Entries provided:

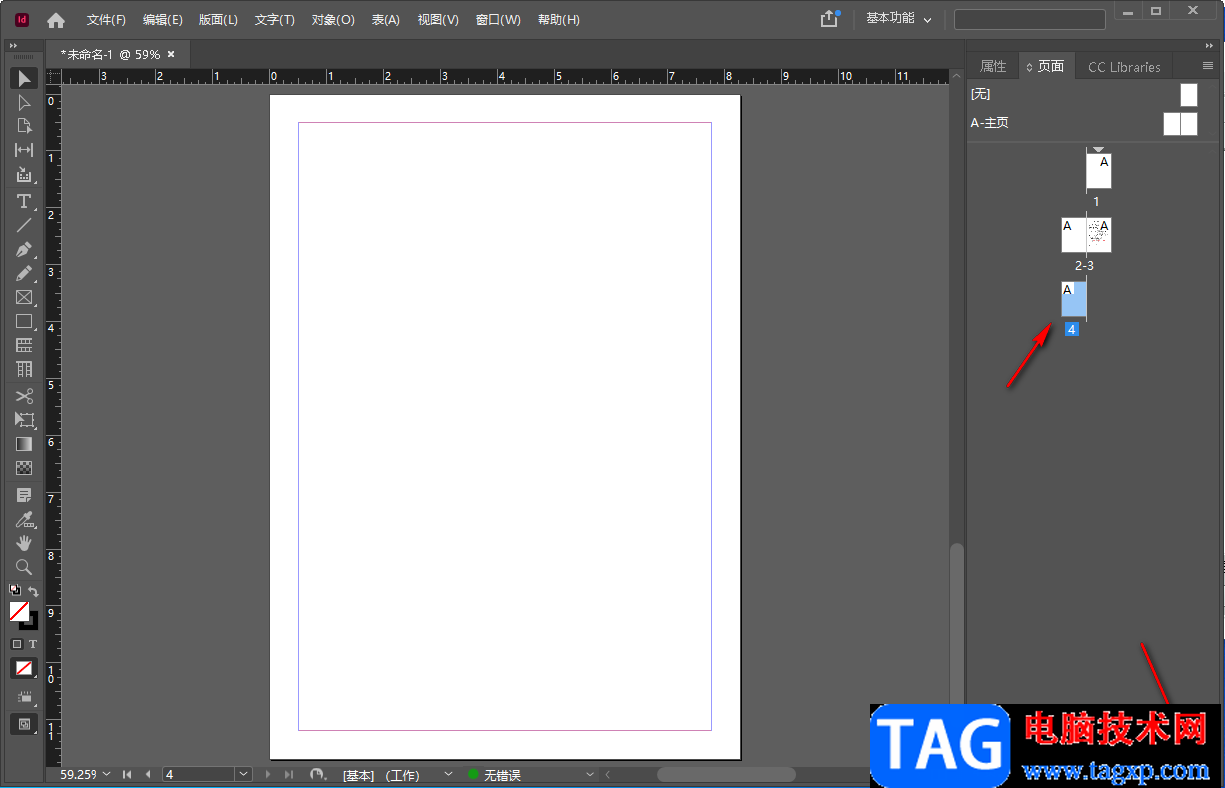Go to first page button
1225x788 pixels.
(x=127, y=774)
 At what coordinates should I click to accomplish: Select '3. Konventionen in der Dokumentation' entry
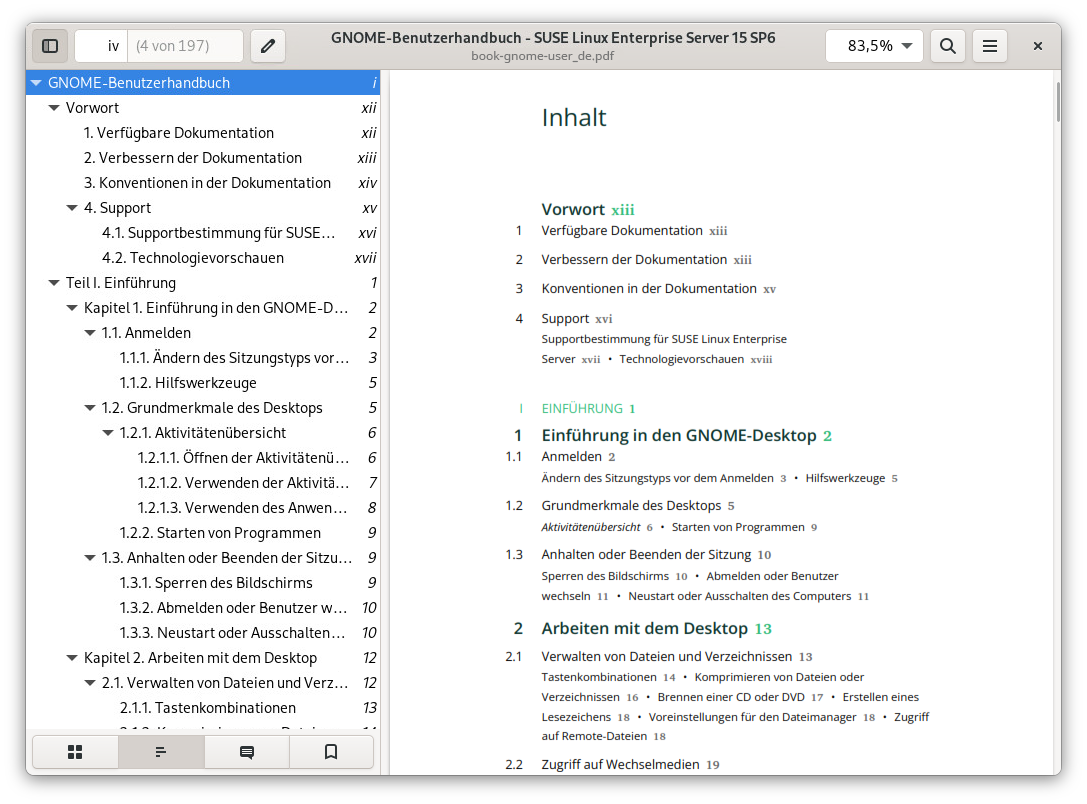pos(207,183)
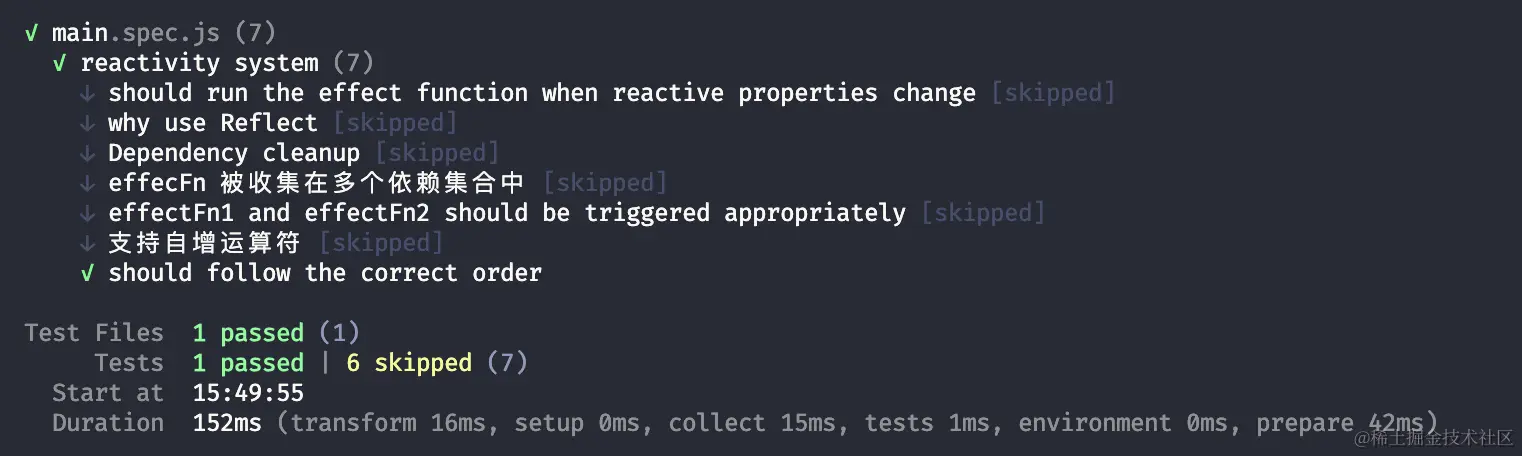Click the [skipped] tag after why use Reflect
Viewport: 1522px width, 456px height.
pyautogui.click(x=395, y=123)
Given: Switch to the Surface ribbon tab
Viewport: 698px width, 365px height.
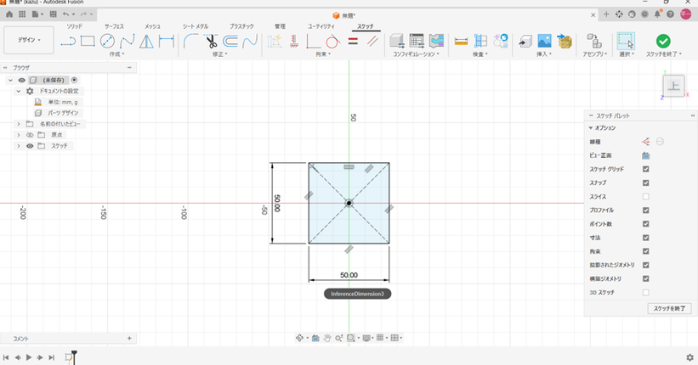Looking at the screenshot, I should 114,27.
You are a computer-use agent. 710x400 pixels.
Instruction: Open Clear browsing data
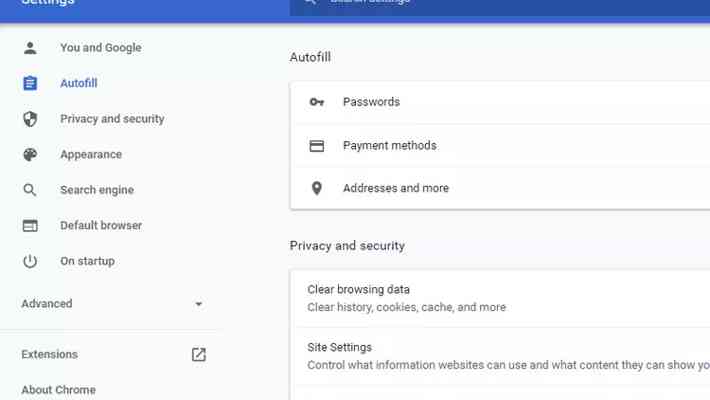tap(500, 298)
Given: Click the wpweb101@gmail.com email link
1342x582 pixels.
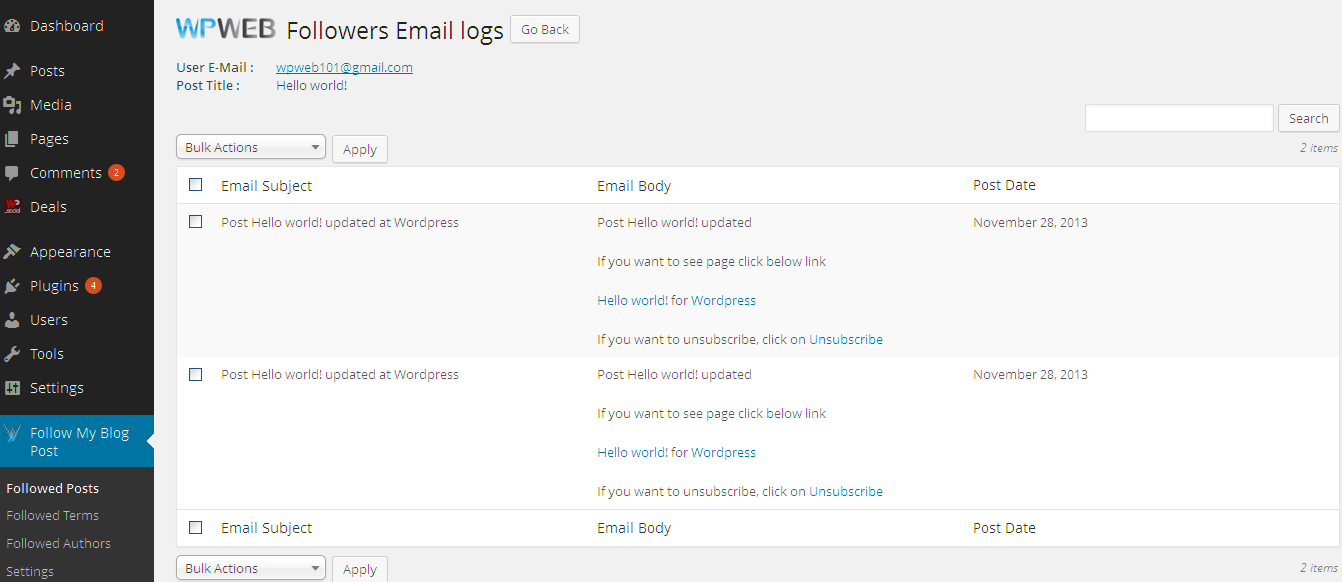Looking at the screenshot, I should point(344,68).
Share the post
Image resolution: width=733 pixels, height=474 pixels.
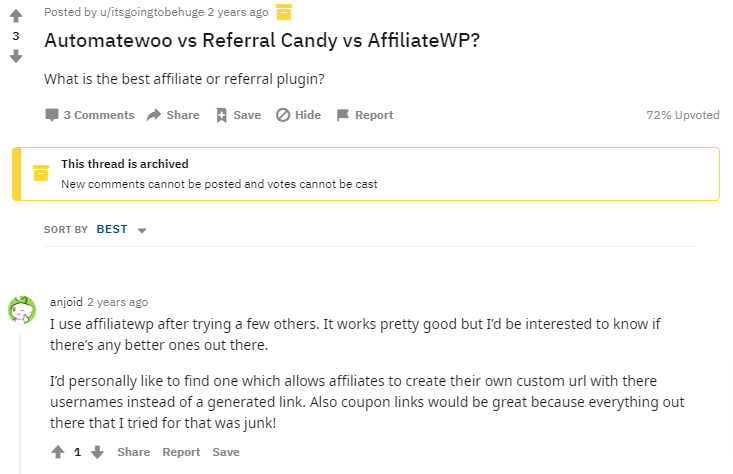click(173, 115)
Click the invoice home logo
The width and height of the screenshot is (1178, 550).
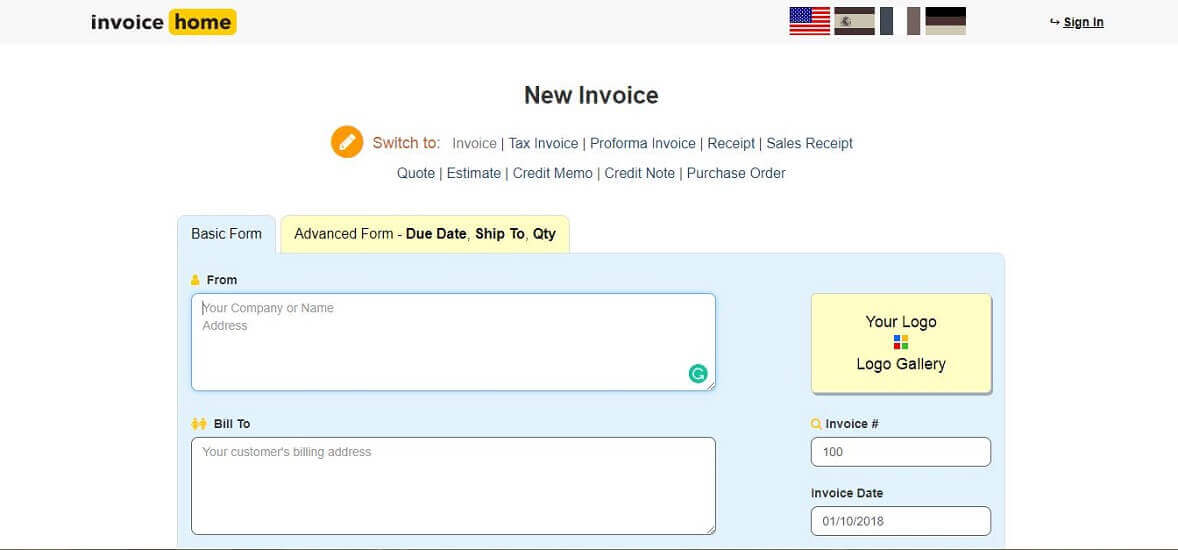pyautogui.click(x=163, y=22)
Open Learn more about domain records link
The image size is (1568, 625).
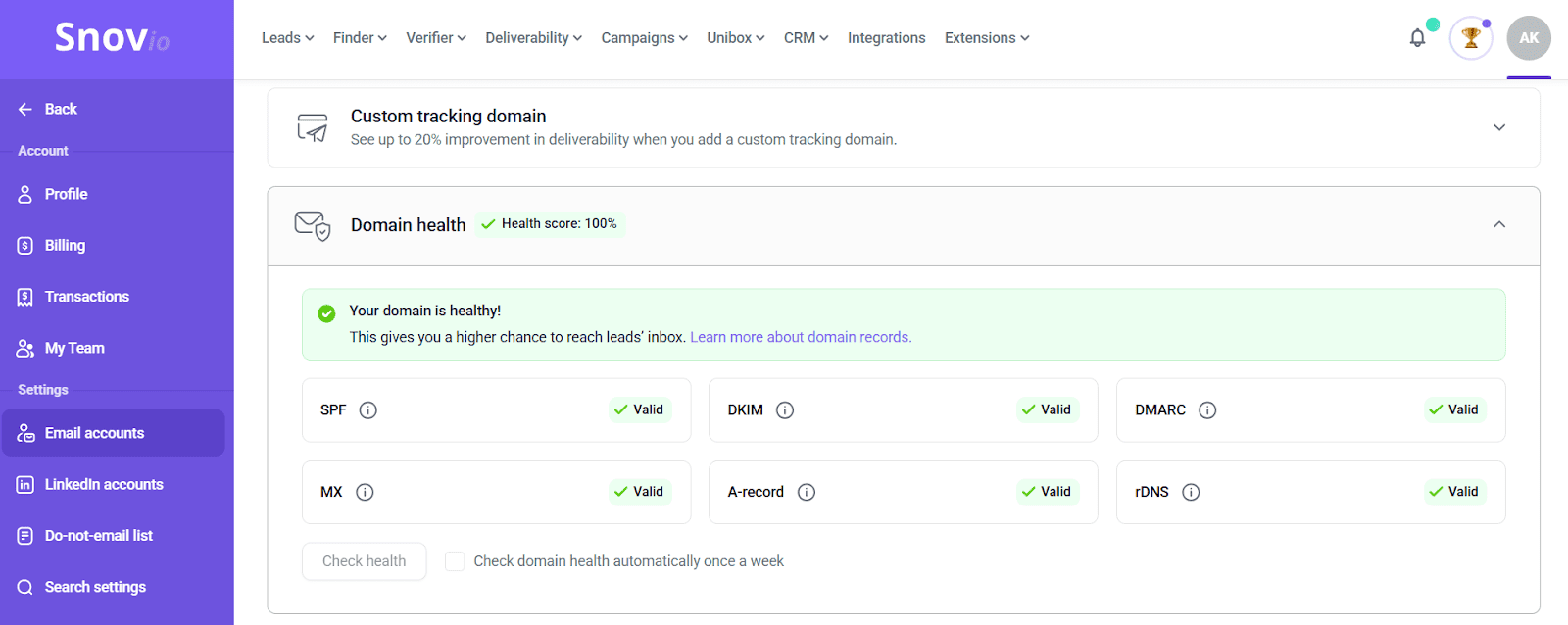pyautogui.click(x=801, y=337)
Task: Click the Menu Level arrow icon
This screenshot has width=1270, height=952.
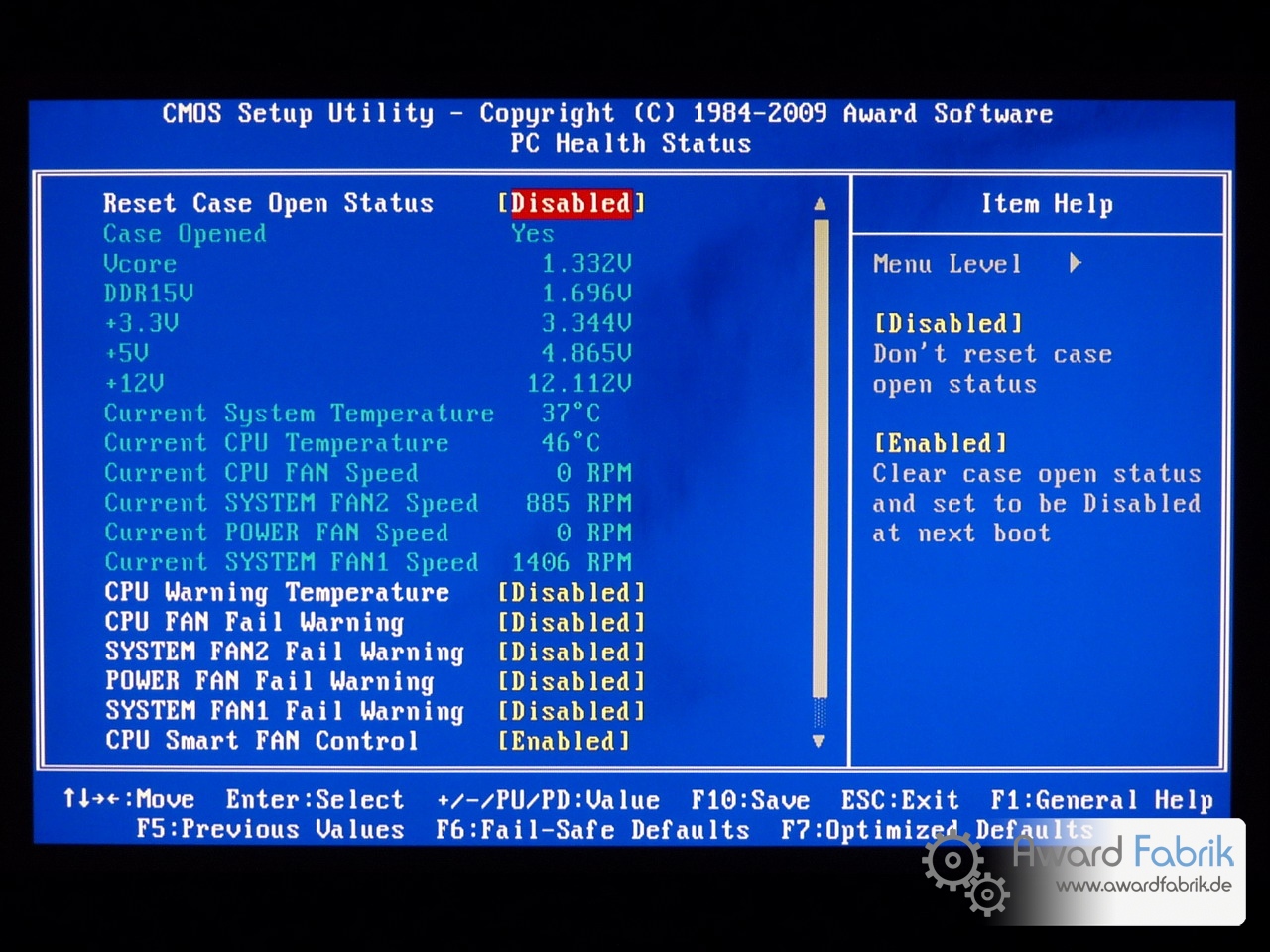Action: 1076,264
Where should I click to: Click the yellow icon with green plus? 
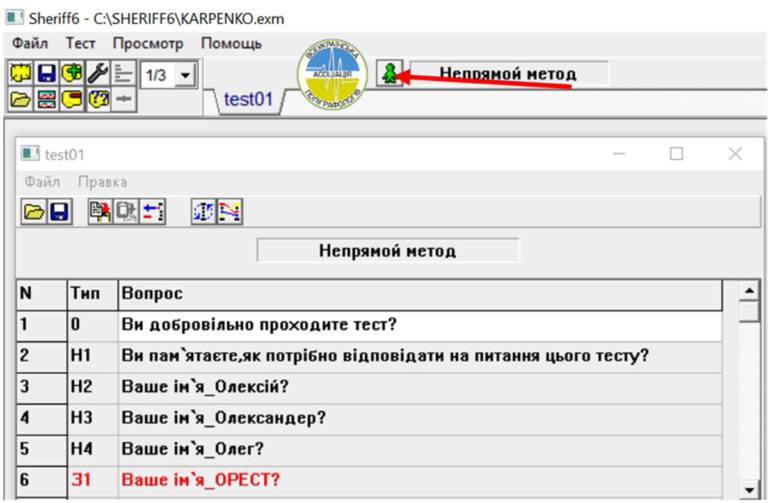pyautogui.click(x=71, y=74)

Work required: Your answer must be an exact copy of the lines from the line with "Open Learn more about domain records link" to the final line of the data, both ends included, and no pictures.

Answer section:
Open Learn more about domain records link
The image size is (1568, 625).
pyautogui.click(x=801, y=337)
Task: Click the Menu Level arrow icon
This screenshot has width=1270, height=952.
Action: 1076,264
Where should I click to: Click the yellow icon with green plus? 
pyautogui.click(x=71, y=74)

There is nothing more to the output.